Global optimization (GO) is a broad and active field of research including development of algorithms for solving discrete and continuous problems, their theoretical analysis, and applications to various real-word problems. The book under review is mostly devoted to some methodological and theoretical issues of continuous GO with an emphasis on Bayesian and high-dimensional GO algorithms. In the optimization literature, an increasing interest to these topics can be observed during the last few decades. The development of new algorithms was stimulated by appearance of applications arising especially in computer experiments, machine learning and optimal engineering design where optimization problems are often characterized as black-box and expensive. In the present monograph, the theoretical investigation in Bayesian and high-dimensional GO was carried out in parallel with the development of algorithms; many challenges and unsolved problems are also discussed. The book is written by two top researchers in the field of stochastic GO who have been awarded a prestigious Constantin Carathéodory Prize by the International Society for Global Optimization (Antanas Žilinskas in 2017; Anatoly Zhigljavsky in 2019), both for their life-time achievements in stochastic global optimization.

The book consists of three chapters. The first one is devoted to the problem of space-filling in high-dimensional sets, which constitutes a very important part of many GO algorithms. The authors discuss various aspects of uniformity and space-filling and demonstrate that good uniformity of a set of points is by no means implying its good space-filling. In this chapter, space-filling of points is considered from the viewpoint of covering and weak covering, where only a large part of a given set has to be covered by the balls with centres at the chosen points rather than the full set, as in the standard covering. Many interesting geometrical features of high-dimensional sets are considered and well-illustrated. In fact, Chapter 1 contains 24 figures, some of which are rather informative and attractive.
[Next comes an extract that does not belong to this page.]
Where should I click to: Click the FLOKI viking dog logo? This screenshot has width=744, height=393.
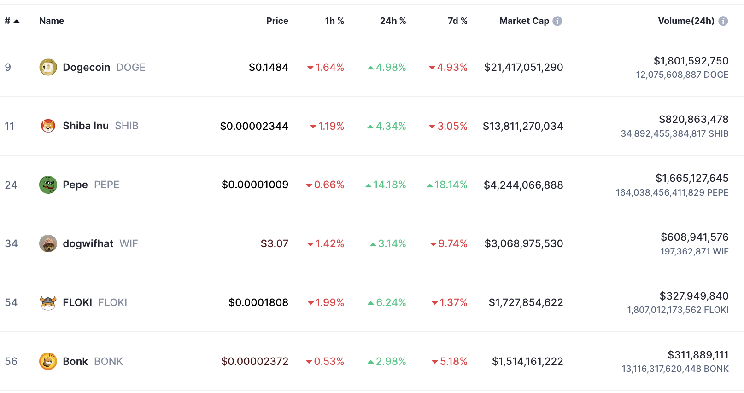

Another interesting feature of presentation of this chapter is formulation and discussion of several conjectures, with some of them well-known (like the Riemann hypothesis) and some other being original.
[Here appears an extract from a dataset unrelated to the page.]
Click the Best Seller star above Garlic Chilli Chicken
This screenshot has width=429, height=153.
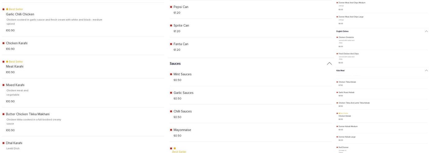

Chapter 2 deals with Bayesian GO, which recently became one of the most actively studied directions in non-convex optimization. The Bayesian approach to GO has attracted great interest due to successful applications in machine learning, optimal engineering design, and many other areas. The authors of the book discuss the development of this approach starting with the original ideas of the algorithms optimal in the sense of the expected approximation error, and of the expected improvement. The theoretical and implementation challenges are discussed in conjunction with advantages and successful applications. The poorly researched problem of the selecting and estimating parameters of the probabilistic model of the objective function is analyzed and several practical recommendations are formulated. The old problem about the theoretical basis of the one-step optimal algorithms is analyzed from the point of view of the rational decision theory. As a result of this analysis, the bi-objective selection of the current search step is justified formalizing the desirable compromise of the criteria of exploitation and exploration. The inner computational complexity of the Bayesian GO algorithms significantly limits their applicability. As shown in the book, the mentioned complexity can be circumvented by the partition-based implementation. The chapter is completed by the analysis of the convergence of the considered Bayesian GO algorithms and the examples of their applications. The pros and cons of the Bayesian GO are discussed. The careful analysis of challenges is especially welcome since most recent publications present only the results of successful applications of the Bayesian algorithms.
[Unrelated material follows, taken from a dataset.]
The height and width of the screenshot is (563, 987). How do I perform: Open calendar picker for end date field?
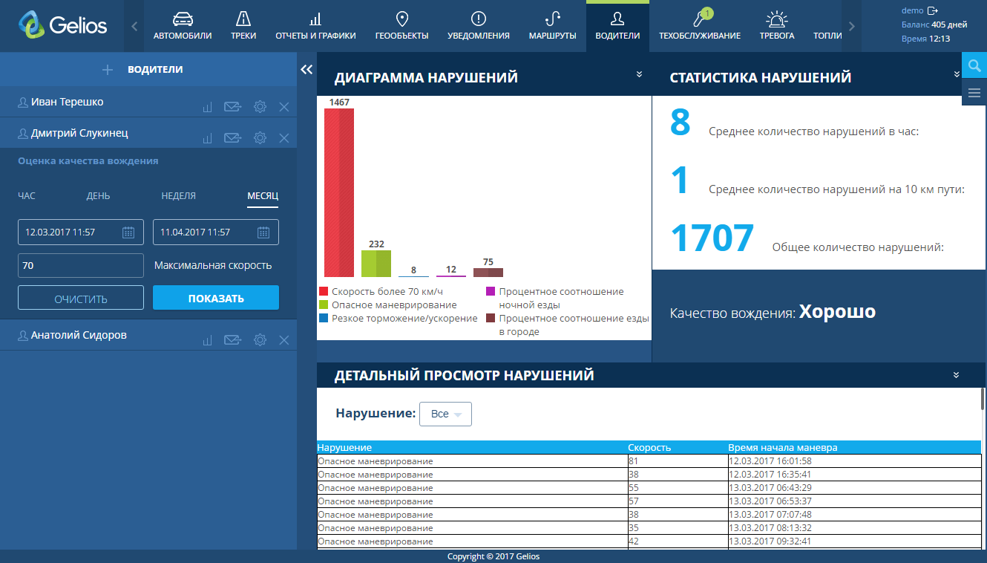263,232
Chapter 3 reviews the subject of the global random search in continuous GO, mostly keeping in mind the use of such algorithms in reasonably large dimensions. In this chapter, many recent results are discussed along with selected well-known and rather old results. The main attention is paid to construction of efficient statistical inference procedures about the global minimizer and to the population-based algorithms.

The book is written for a wide circle of readers and will hopefully be appreciated by those interested in theoretical aspects of global optimization as well as practitioners interested mostly in the methodology. All those interested in applications of global optimization can also benefit from the book. All in all, this book is an excellent addition to the existing literature on global optimization and gives one more evidence that the subject of global optimization is very much alive.